Vectors are fundamental elements in vector calculus that represent both magnitude and direction. In the exercise, we are working with a vector \( \mathbf{x} = \begin{bmatrix} 2 \ 2 \end{bmatrix} \). This notation allows us to place the vector within a coordinate plane, specifically the \( x_1-x_2 \) plane.

Here's how you can understand vector representation better:

• The vector \( \mathbf{x} \) starts at the origin \((0,0)\) and ends at the point \((2, 2)\).
• This vector is depicted as a line segment pointing from the origin to the point \((2, 2)\), which indicates its direction.
• The coordinates of the endpoint \((2, 2)\) are determined by the vector's components, \(x_1\) and \(x_2\).

This visual representation helps us understand how vectors operate within a plane, offering insight into both their orientation and their application in navigating multi-dimensional spaces.

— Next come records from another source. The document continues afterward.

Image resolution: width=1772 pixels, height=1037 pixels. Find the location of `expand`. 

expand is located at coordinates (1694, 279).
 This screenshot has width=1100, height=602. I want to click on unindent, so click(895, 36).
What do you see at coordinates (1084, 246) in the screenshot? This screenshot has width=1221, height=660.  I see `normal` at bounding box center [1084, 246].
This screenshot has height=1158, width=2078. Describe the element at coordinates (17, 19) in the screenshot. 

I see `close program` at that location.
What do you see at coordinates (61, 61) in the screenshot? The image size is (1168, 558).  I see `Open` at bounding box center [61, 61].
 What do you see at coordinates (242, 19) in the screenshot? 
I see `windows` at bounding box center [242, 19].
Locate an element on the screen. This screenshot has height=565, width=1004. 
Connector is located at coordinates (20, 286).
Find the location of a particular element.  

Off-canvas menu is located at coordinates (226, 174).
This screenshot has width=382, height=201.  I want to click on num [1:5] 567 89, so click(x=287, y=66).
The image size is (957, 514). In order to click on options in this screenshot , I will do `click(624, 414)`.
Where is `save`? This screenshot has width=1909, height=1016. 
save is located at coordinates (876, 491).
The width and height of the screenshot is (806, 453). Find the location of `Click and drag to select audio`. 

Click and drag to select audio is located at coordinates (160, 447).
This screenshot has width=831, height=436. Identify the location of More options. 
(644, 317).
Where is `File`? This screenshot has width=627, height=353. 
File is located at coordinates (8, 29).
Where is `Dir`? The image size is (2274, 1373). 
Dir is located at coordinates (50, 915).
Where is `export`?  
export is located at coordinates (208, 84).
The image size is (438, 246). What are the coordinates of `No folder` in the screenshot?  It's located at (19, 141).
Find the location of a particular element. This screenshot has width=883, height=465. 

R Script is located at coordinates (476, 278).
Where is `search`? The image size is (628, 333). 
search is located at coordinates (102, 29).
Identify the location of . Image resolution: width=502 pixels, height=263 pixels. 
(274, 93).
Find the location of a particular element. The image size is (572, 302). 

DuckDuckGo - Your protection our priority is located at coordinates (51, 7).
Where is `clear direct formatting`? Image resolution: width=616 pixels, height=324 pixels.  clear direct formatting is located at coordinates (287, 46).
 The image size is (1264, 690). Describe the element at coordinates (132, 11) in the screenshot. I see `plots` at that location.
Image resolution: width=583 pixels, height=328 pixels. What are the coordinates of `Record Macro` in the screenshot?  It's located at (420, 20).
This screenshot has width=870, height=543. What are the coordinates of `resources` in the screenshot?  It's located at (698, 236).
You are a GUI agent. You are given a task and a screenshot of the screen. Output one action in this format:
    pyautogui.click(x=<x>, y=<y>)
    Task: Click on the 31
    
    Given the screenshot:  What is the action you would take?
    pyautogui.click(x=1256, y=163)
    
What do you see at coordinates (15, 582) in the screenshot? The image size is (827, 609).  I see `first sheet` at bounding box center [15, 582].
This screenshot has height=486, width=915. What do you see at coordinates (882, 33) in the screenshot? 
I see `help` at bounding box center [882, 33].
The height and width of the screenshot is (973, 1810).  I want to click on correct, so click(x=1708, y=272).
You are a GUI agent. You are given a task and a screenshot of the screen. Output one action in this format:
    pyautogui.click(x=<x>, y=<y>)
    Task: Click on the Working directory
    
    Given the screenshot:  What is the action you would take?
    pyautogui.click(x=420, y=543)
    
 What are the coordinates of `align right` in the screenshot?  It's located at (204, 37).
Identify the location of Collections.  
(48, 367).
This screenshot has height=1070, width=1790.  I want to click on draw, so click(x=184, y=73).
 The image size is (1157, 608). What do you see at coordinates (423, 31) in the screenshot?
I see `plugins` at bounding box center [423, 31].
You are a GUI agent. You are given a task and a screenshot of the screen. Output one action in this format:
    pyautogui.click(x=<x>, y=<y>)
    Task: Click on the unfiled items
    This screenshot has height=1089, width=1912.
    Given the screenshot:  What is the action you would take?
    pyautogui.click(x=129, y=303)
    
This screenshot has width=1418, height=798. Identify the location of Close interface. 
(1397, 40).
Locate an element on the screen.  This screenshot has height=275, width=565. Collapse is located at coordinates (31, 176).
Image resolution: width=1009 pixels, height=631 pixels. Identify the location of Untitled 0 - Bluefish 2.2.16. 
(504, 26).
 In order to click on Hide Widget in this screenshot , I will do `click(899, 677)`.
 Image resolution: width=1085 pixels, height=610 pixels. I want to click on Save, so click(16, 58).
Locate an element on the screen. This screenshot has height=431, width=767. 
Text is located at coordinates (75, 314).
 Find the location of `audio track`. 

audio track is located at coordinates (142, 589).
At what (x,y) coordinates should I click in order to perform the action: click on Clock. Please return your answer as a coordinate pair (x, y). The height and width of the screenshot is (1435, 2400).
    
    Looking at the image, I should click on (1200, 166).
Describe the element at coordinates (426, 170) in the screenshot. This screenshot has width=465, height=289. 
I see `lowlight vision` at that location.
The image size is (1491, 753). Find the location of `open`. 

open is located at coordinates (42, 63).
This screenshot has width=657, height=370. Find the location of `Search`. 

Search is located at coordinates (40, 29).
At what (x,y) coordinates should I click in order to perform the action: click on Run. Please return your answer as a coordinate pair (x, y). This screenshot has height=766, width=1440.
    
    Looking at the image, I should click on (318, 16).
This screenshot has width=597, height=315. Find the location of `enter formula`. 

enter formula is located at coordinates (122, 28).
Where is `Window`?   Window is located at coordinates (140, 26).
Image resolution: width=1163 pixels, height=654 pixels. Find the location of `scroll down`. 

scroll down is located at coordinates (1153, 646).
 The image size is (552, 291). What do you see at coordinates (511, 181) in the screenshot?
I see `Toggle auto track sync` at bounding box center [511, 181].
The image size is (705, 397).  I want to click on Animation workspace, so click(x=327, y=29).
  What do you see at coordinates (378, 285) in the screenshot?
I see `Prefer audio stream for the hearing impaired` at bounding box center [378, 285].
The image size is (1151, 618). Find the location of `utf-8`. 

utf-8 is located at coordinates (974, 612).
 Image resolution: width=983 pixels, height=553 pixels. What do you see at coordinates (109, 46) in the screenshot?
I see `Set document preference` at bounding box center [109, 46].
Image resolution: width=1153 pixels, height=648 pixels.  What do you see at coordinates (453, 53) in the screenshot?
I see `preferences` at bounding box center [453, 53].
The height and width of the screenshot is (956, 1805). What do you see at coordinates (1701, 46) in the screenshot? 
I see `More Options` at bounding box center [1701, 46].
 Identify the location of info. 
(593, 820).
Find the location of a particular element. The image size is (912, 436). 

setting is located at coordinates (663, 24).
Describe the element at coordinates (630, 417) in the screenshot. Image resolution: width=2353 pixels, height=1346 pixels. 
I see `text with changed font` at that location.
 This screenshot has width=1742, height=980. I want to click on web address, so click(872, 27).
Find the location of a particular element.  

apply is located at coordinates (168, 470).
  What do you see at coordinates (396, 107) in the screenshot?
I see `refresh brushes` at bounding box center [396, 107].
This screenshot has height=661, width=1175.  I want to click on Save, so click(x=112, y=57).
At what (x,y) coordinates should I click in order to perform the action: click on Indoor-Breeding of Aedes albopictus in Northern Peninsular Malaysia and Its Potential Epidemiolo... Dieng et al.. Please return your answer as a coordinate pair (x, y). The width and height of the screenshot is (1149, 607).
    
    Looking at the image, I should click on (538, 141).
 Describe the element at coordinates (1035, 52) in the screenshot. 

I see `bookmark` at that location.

The magnitude of a vector refers to its length, which is a fundamental concept in vector calculus. Calculating a vector's magnitude involves using its components. For our vector \( \mathbf{x} = \begin{bmatrix} 2 \ 2 \end{bmatrix} \), the length of the vector is determined by the formula:

\[ \|\mathbf{x}\| = \sqrt{x_1^2 + x_2^2} \]

This means:

• Substitute the respective values: \( \|\mathbf{x}\| = \sqrt{2^2 + 2^2} \).
• Simplify under the square root: \( \|\mathbf{x}\| = \sqrt{4 + 4} = \sqrt{8} \).
• Conclude with the result: \( \|\mathbf{x}\| = 2\sqrt{2} \).

This magnitude provides a sense of scale or size of the vector, irrespective of its direction. It is one of the key properties when assessing vectors and is crucial in measuring distances within vector contexts.

Understanding the angle a vector forms with an axis is crucial in vector calculus, as it relates to the vector's direction within the plane. For our exercise with vector \( \mathbf{x} = \begin{bmatrix} 2 \ 2 \end{bmatrix} \), the angle \( \theta \) with the positive \( x_1 \)-axis is determined using trigonometry.

The angle calculation involves the arctangent function:

\[ \theta = \tan^{-1} \left( \frac{x_2}{x_1} \right) \]

Breaking it down:

• Substitute the component values: \( \theta = \tan^{-1} \left( \frac{2}{2} \right) \).
• As \( \frac{2}{2} = 1 \), we find \( \theta = \tan^{-1}(1) \).
• Finally, recognize the angle: \( \theta = 45^\circ \).

This angle shows that the vector \( \mathbf{x} \) is equally inclined to both the \( x_1 \)-axis and \( x_2 \)-axis, indicating a symmetrical orientation in the plane.